Healthcare prices continue to rise across the country, according to a new study.
Over a five-year period, healthcare prices increased in 111 out of 112 metro areas analyzed by the Health Care Cost Institute. The outlier was Durham-Chapel Hill, N.C., where prices dropped 5% from 2012 to 2016, HCCI’s analysis of 1.78 billion commercial health insurance claims showed.
Healthcare prices grew about 16% over that period, which was about three times the inflation rate, said Bill Johnson, the author of the report and senior researcher at HCCI.
“Prices aren’t going down virtually anywhere, no matter where you are looking,” he said.

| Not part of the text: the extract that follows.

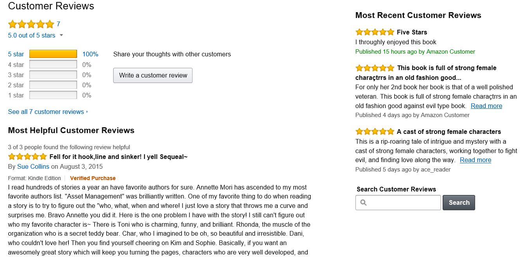Click the overall five-star rating icons
The height and width of the screenshot is (258, 526).
coord(31,24)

There was wide variation across markets as prices of inpatient, outpatient and professional services increased or decreased at different rates.
In Green Bay, Wis., for instance, physician and other ambulatory-care prices were 43% higher than the national average, while inpatient and outpatient prices were 16% and 7% lower. In El Paso, Texas, the opposite was true—professional services prices were 19% lower than the national benchmark, and inpatient and outpatient prices were 21% higher.
In 2016, 88 markets were at or below the national average. Durham-Chapel Hill’s price levels, for instance, were 16% below the national average. The lowest, Baltimore, was 33% lower than the national average while Anchorage, Alaska, and San Jose, Calif., were 65% higher. That means that prices in San Jose were 2.5 times those in Baltimore.
Notably, several major outliers like Alaska, San Jose and San Francisco were well above the national average, dramatically inflating the average.
Price levels and growth were not necessarily related, researchers found. Prices in Tampa, Fla., grew more than any other area since 2012, 21%, but were 3% lower than the national average in 2016. New York, however, had similar price growth, but had prices 10% higher than the national benchmark because of its higher starting point.
The data reinforce that all healthcare is local, Johnson said. Price variation cannot be attributed to one factor, he said.
“We thought there might be one or two commonalities behind why prices were high, but that wasn’t the case,” Johnson said.
While the report doesn’t dig into drivers of cost variation, many economists have pinned higher prices on a lack of competition. Health systems that dominate a market can enter into “all or nothing” contracts with insurers that inflate prices, experts said. Insurers could exert similar pressure when they have fewer competitors.
Still, the number of competitors in a given market may be less important than the type of competitors, research shows. Prices may be higher when markets don’t coordinate care and share data, analysts said. Healthcare institutions that have higher built-in costs related to 24/7 emergency services, specialized equipment and services as well as research and education can also drive prices higher.
Future HCCI studies will delve deeper into provider competition, service use, total spending and waste, said Kevin Kennedy, an HCCI researcher.
“We hope this data directs stakeholders and policymakers and gives them the right mindset as they look to affect healthcare pricing,” he said.